Natural selection balances the populations with brutal deaths. But when partial societies began to emerge this negated natural selection. "Isolated" societies will then ether merge into one diverse yet unified community, the Human society, or destroy each other with capacity collective mental activity enables. Society does indeed exist and is greater than the sum of it's parts. What other name could be given to a thing that has the power to remove nearly all want and suffering from humankind and at the same time could will it's own existence extinct.

Sir James Robison said...

Thatcher was right - there is no society. Just live here and watch this in action. Therefore, moves by those appointed to take care of administrative details of the collective, i.e. democracy, are not honest when they interpret that to mean to administer the well-being of that collective, i.e. to legislate against certain of its citizens who, by definition, do not exist.

mtraven said...

There is always tension between individuals and society. To say that society doesn't exist is merely a stupid way to try to resolve that tension. It indicates a weakness of mind, an inability to hold concepts from different ontological levels and think about the relations between them.
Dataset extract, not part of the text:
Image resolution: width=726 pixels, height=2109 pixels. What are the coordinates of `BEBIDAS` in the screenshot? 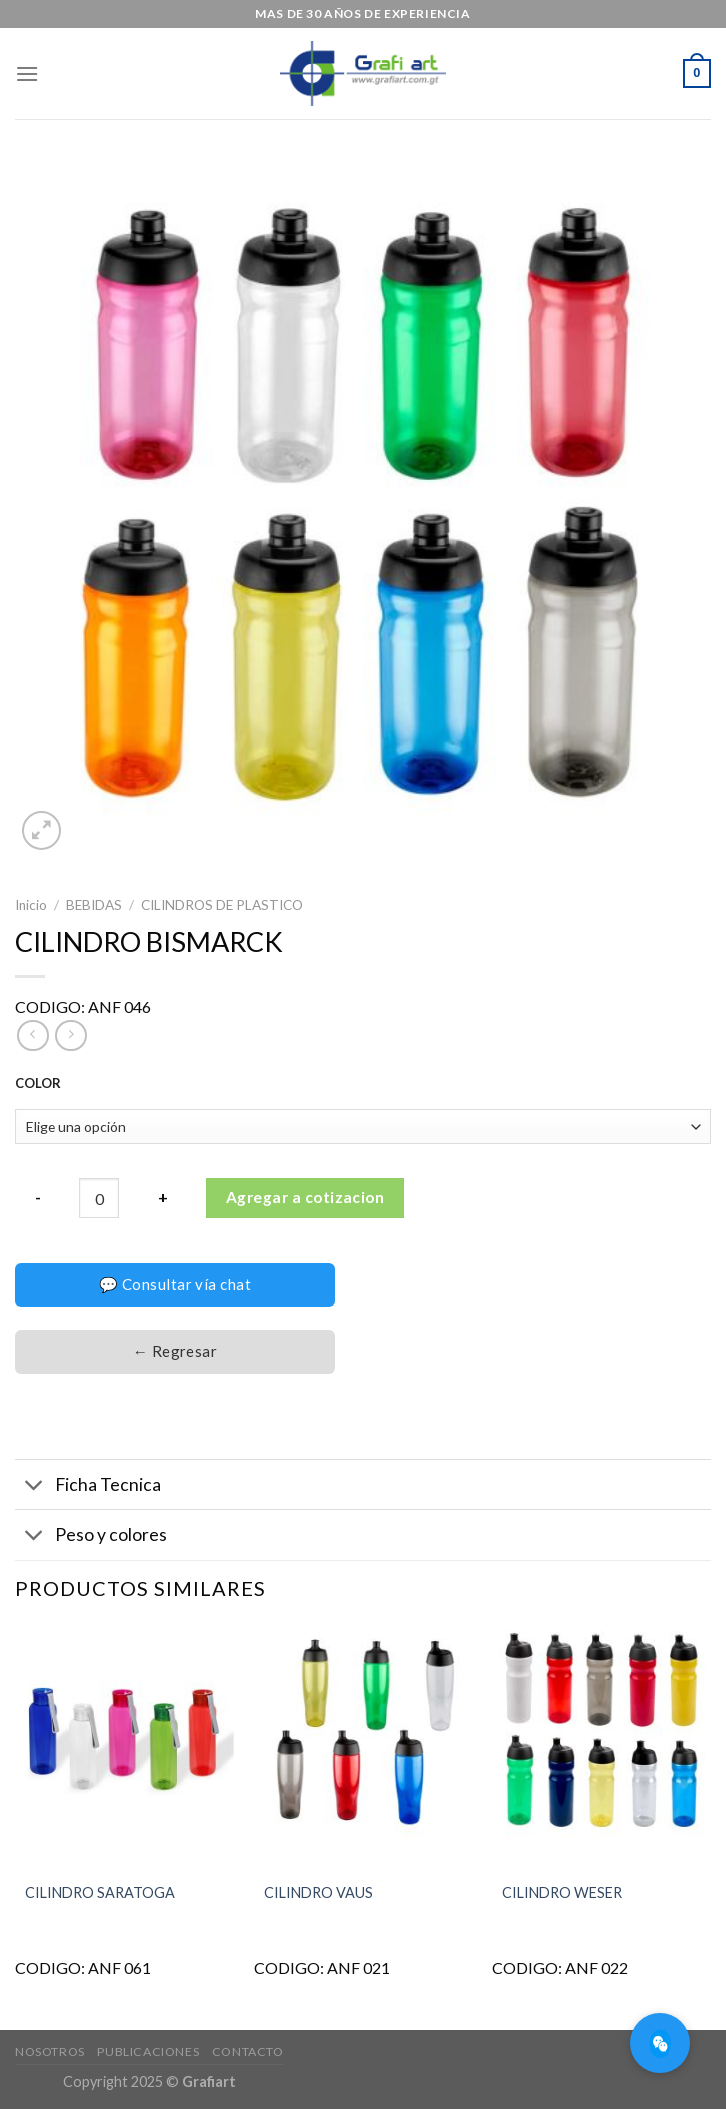 It's located at (94, 905).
Anyone who can't perform this rather simple mental feat has no business pontificating.

Clovis Sangrail said...

Your commenters seem to have forgotten the context in which Thatcher's remarks were made-even though she reiterates themn briefly in the preamble to the famous one-liner.

Her point, and it's a vital one (completely forgotten in the academic environment where I work, and where her name is still only ever hissed), is that for society to act it's the individuals who compose it who must act. They may do so in the midst of and at the behest of some collective; nevertheless to think that society acts without the instrumentality of a human action is to live in cloud-cuckoo land. The sort of cloud-cuckoo land which is where all failings, ills and evils are laid, like foundlings, at the
door of society.

Her point that `people look to themselves first' has begun to sound quite strange. In 21st century Britain a large proportion of society does not look to itself first, it looks to Government and here, more than anywhere we see the real thrust of her remark: Governments may act only through individuals and only with the connivance or complicity of
individuals. In Thatcher's youth, people cut out the middle man where possible.

Thatcher knew perfectly well that society existed and she valued it. Her statement was addressed to the majority and she was making a fairly sinmple point which clever people (on the whole) still fail miserably to understand.